Request Nos. 111, 114, 115, 119, and 120 are related to the process of submitting an appraisal to Georgia for the Georgia Conservation Tax Credit and the interactions between the Georgia Department of Natural Resources, Georgia State Properties Commission, and petitioners. We disagree with petitioners that all of these requests are unduly burdensome, vague, and ambiguous. Accordingly, petitioners shall amend their responses to request Nos. 111, 114, 115, and 119. However, we will sustain petitioners' objections as to request No. 120.
Request Nos. 122, 123, and 124 all relate to Mr. Weibel's appraisal. In request No. 122, respondent requested that petitioners admit or deny as authentic, markups of Mr. Weibel's appraisal. In request No. 123, respondent requested that petitioners admit or deny elements of Mr. Weibel's appraisal, such as the property was undeveloped land at the time of the appraisal and Mr. Weibel failed to allocate time to allow for rezoning, permitting, and construction. Petitioners objected to request Nos. 122 and 123 as seeking multiple admissions within the same request. In request No. 124, respondent seeks petitioners admit that the pages provided to respondent are the illegible copies of Mr. Weibel's appraisal originally attached to petitioners 2016 tax return. Accordingly, we overrule, in part, petitioners' objections and we will order petitioners to amend their responses as to request Nos. 122 and 124. We will sustain petitioners' objections as to request No. 123.

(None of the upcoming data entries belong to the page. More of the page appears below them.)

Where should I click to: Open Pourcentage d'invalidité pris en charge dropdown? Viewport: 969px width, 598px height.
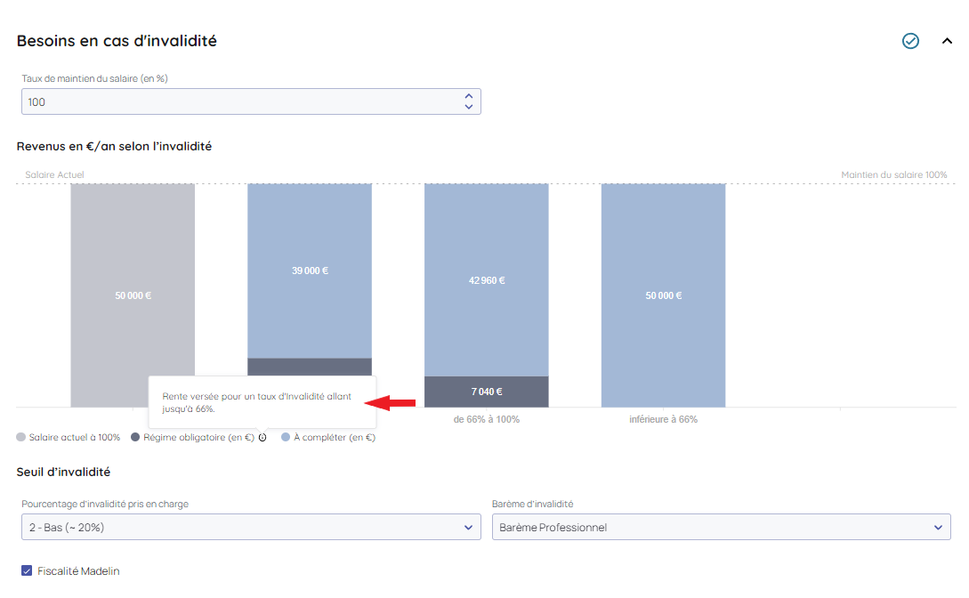251,528
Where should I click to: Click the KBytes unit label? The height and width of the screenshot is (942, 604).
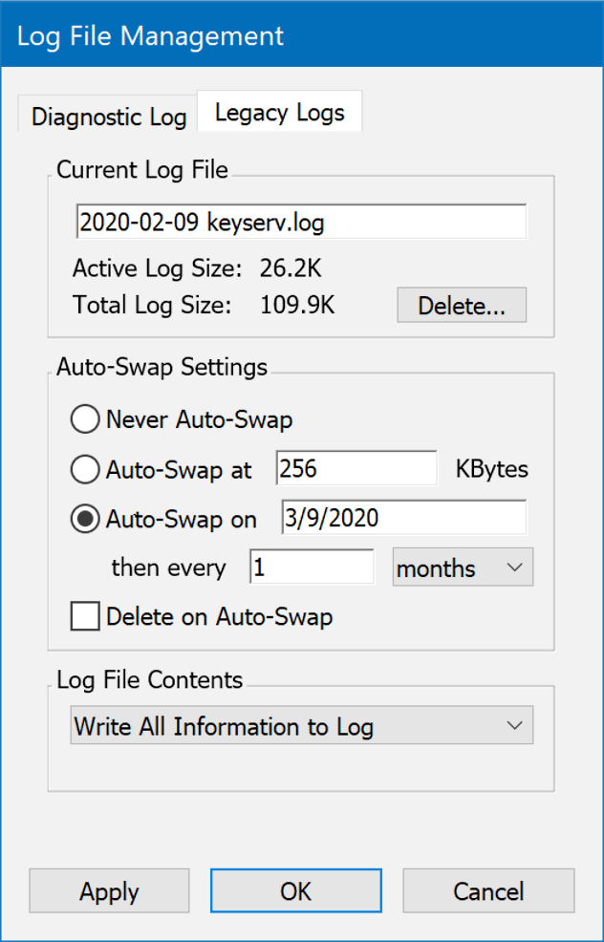(491, 469)
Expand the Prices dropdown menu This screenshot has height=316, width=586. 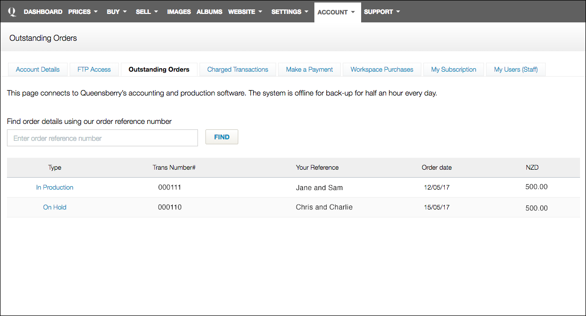[x=83, y=12]
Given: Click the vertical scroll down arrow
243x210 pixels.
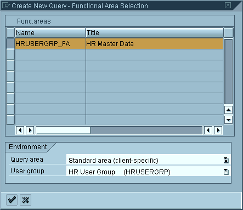Looking at the screenshot, I should [228, 120].
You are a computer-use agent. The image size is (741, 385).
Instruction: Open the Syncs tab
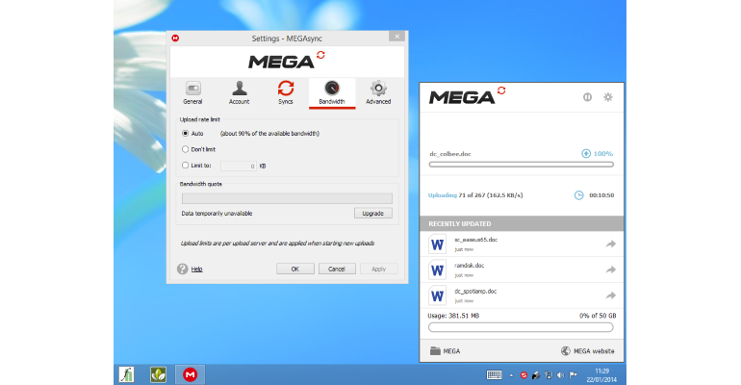(286, 92)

Respondent seeks request Nos. 76, 77, 102, and 108 be deemed admitted as petitioners previously denied these admissions for lack of information but failed to specify the steps taken to obtain the information. Petitioners, in their response to Motion to Review the Sufficiency of Answers, provided further support for their denials for lack of information. Accordingly, respondent's relief sought as to request Nos. 76, 77, 102, and 108 are denied.
Respondent seeks relief as to request No. 89 as deemed admitted. Petitioners object to the request as vague and argue that respondent failed to provide additional reasoning demonstrating why petitioners' previous response was deficient. We disagree with petitioners that the request is vague, and accordingly, we will order petitioners to amend their response to request No. 89.
Considering the foregoing, it is
ORDERED that respondent's Motion to Compel Production of Documents, filed June 8, 2023, is granted. Petitioners shall serve supplemental or amended answers on or before September 11, 2023. It is further
ORDERED that respondent's Motion to Compel Responses to Interrogatories, filed June 8, 2023, is granted. Petitioners shall serve supplemental or amended answers on or before September 11, 2023. It is further
ORDERED that respondent's Motion to Review the Sufficiency of Answers, filed June 8, 2023, is granted, in part. Petitioners shall supplement their responses to respondents Third Request for Admissions. Petitioners shall serve amended answers to request Nos. 111, 114, 115, 119, 122, 124, and 89 on or before September 11, 2023. It is further
ORDERED that respondent's Motion to Review the Sufficiency of Answers is denied as to request Nos. 38, 39, 41, 42, 52, 70(d), 83, 120, 123, 76, 77, 102, and 108.